▸ Exercise aim: Copy out every line of text in the records below word for word, leaving out the pictures.

::: Data provided

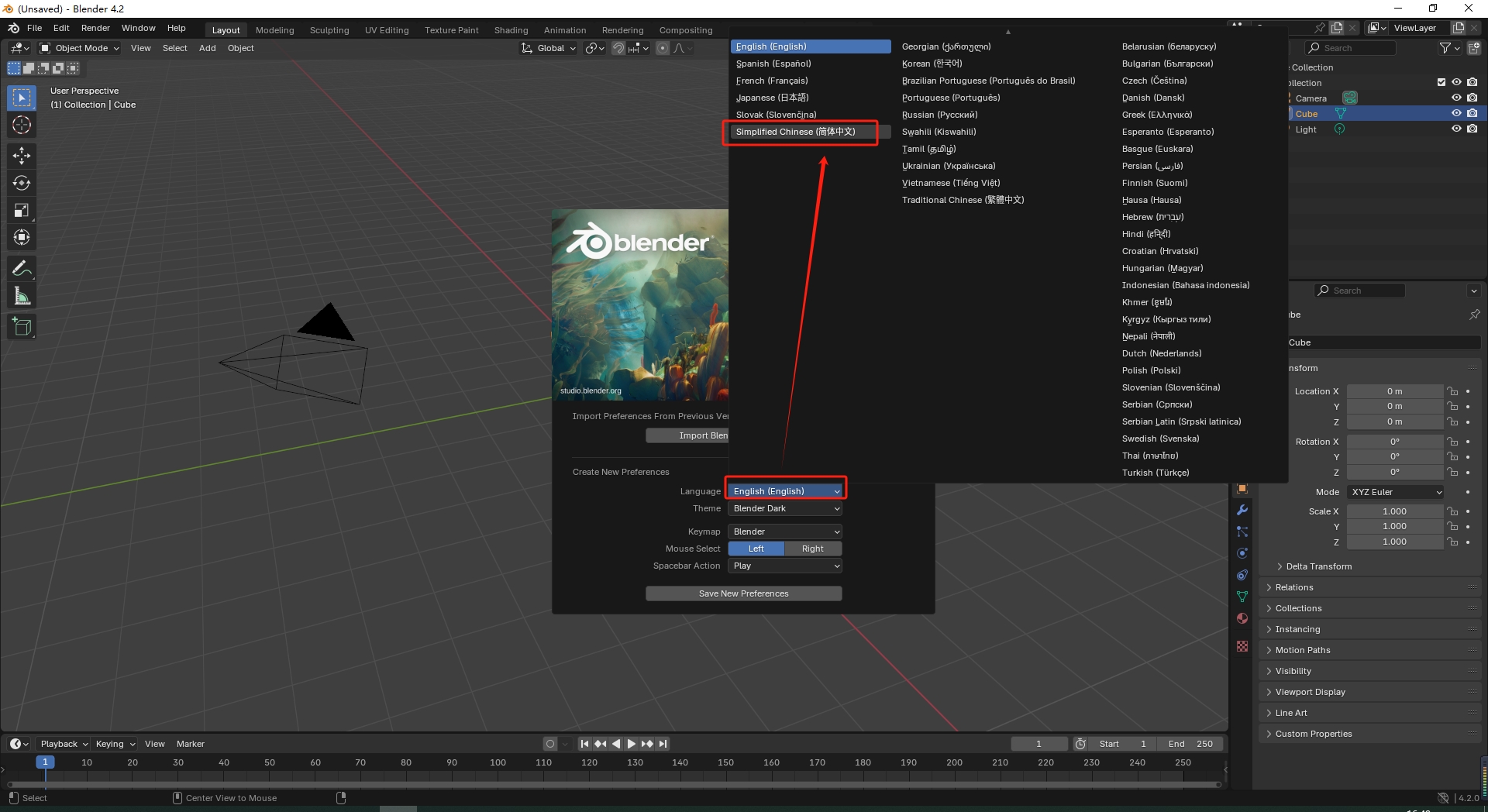Expand the Motion Paths section
Image resolution: width=1488 pixels, height=812 pixels.
pos(1303,650)
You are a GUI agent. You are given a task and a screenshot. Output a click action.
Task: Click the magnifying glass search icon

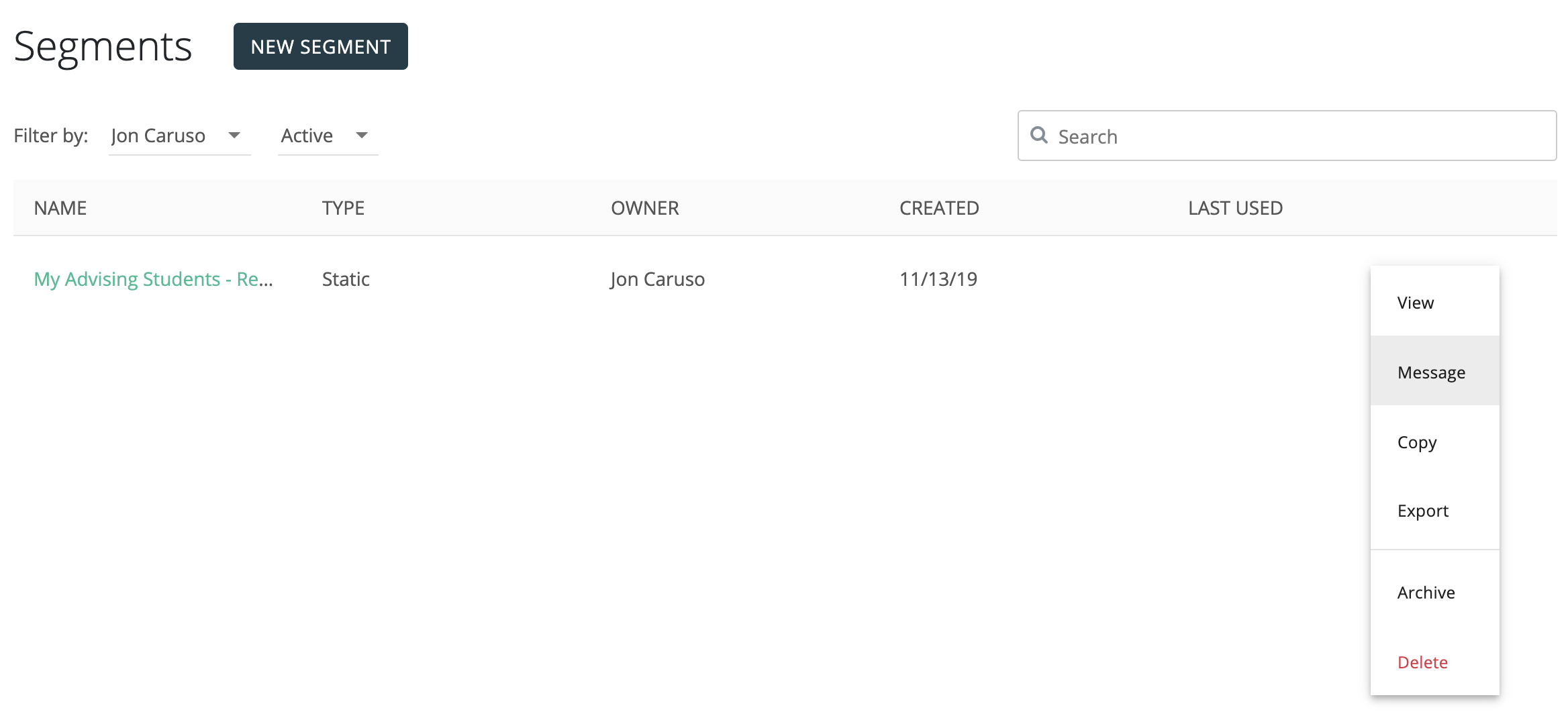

::::::

▸ Exercise answer:
Expand the Motion Paths section
Image resolution: width=1488 pixels, height=812 pixels.
pos(1303,650)
You are a GUI agent. You are given a task and a screenshot. Output a click action.
Task: Click the magnifying glass search icon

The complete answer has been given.